For as beautifully and imaginatively envisioned as RANGO is, it's the film’s unbridled strangeness – it is, like, potently and unabashedly weird - and cunning sense of humor that stands out the most.  That, and the fact that the film appreciates the collective movie smarts of its viewers.   Paying loving homage to great films of the past should not be confused, say, with the endless pop culture riffing that the SHREK films are know for; RANGO not only wholeheartedly understands the visual conventions of the western genre, but it also wisely understands how to dryly comment on the genre’s conventions as well.  Rango himself – with his twitchy and hyper-anxious inflections – bares more than a passing resemblance to Don Knotts in THE SHAKIEST GUN IN THE WEST.  A machine gun-touting rattlesnake antagonist (voiced with a venomous relish by Bill Nighy) echoes Lee Van Cleef in THE GOOD, THE BAD, AND THE UGLY.  The film’s climatic showdown is ripped right out of HIGH NOON.  Hell, there is even a surreal fantasy sequence where Rango comes across with the apparition of The Man With No Name himself (voiced by Timothy Olyphant, with an uncanny Eastwoodian timbre) that makes the film’s adoration with the genre all the more complete.   

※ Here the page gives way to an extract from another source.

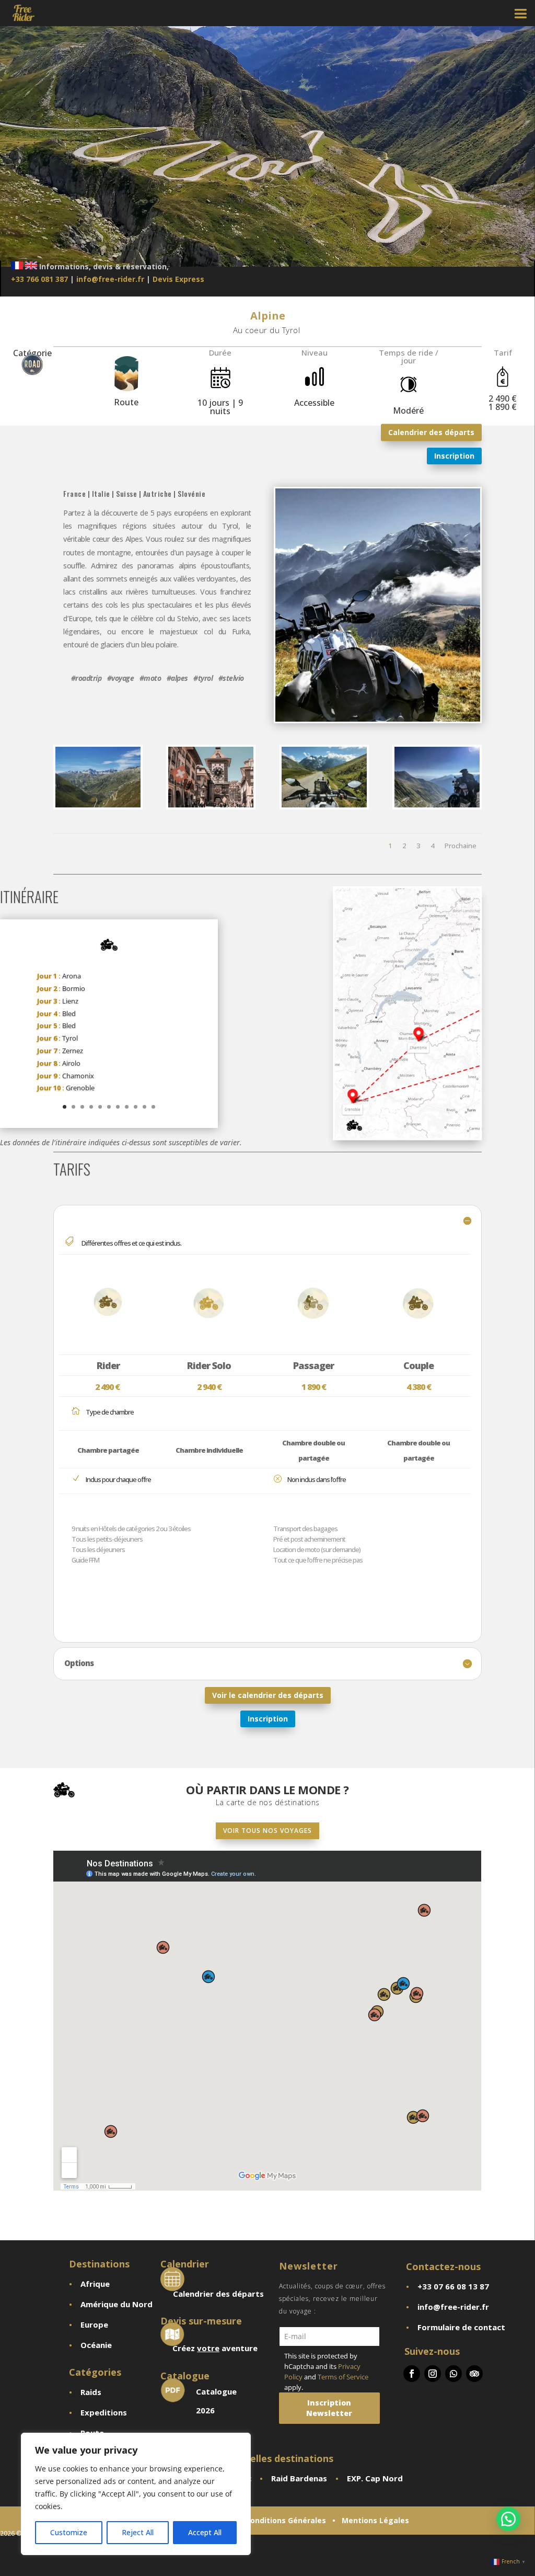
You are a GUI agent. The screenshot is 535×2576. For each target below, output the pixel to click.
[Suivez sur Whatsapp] (453, 2373)
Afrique (95, 2283)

The referencing does not end merely with the western in RANGO: Just consider the mayor of Dirt, with his white hat, suspenders, and quietly imposing voice that nods to John Huston’s legendary turn in CHINATOWN.  Then there is a sensationally staged and wondrously executed action chase sequence that involves large and carnivorous bats swooping in like attack helicopters at Rango and company to the soundtrack of Ride of the Valkyries (APOCALYPSE NOW, anyone?).  That stunning scene also reminded me of the climax of the first STAR WARS for the way the bats dived into the desert trenches much like the space ships did in the Death Star’s trenches.  Perhaps RANGO’S most clear cut wink to George Lucas’ sci-fi film is with the delightful scene in the saloon, where Verbinski lets his faux-camera pan and linger on all of the creepy and crawly critters, much Lucas did with his drunken alien patrons that populated STAR WARS' cantina.  Like STAR WARS, RANGO is an endlessly inviting filmgoing experience for how it draws you in and allows you to lovingly engage in the details that occupy every corner of the screen. 

RANGO is an endlessly smart, rambunctiously funny and entertaining original for the animation genre, one that is long on looks and meticulous workmanship and astonishing for its cheery sense of free abandon as a travelogue through some of the more cherished films of the past.  The film does have some issues, though: the plot itself takes a bit too long to find its posture to confidently carry on (the opening third of the film comes off more as creatively amusing vignettes than they do as part of an overarching storyline).  RANGO has been described as “kidult” – appeasing both young and old in equal measure, but I would lean more towards its placating of elder viewers.  Far, far too many tykes at the screening I attended were squirming, lacking engagement, and asking their generally amused parents too many questions about the film.  No doubt, the film’s satiric leanings and cinematic referencing will go completely over child viewers’ heads, but I guess it’s a very minor quibble that adults will find RANGO a much richer and more sneakily appealing experience.  

Older viewers will also, mark my word, leave the theatre feeling like they’ve never seen anything like it.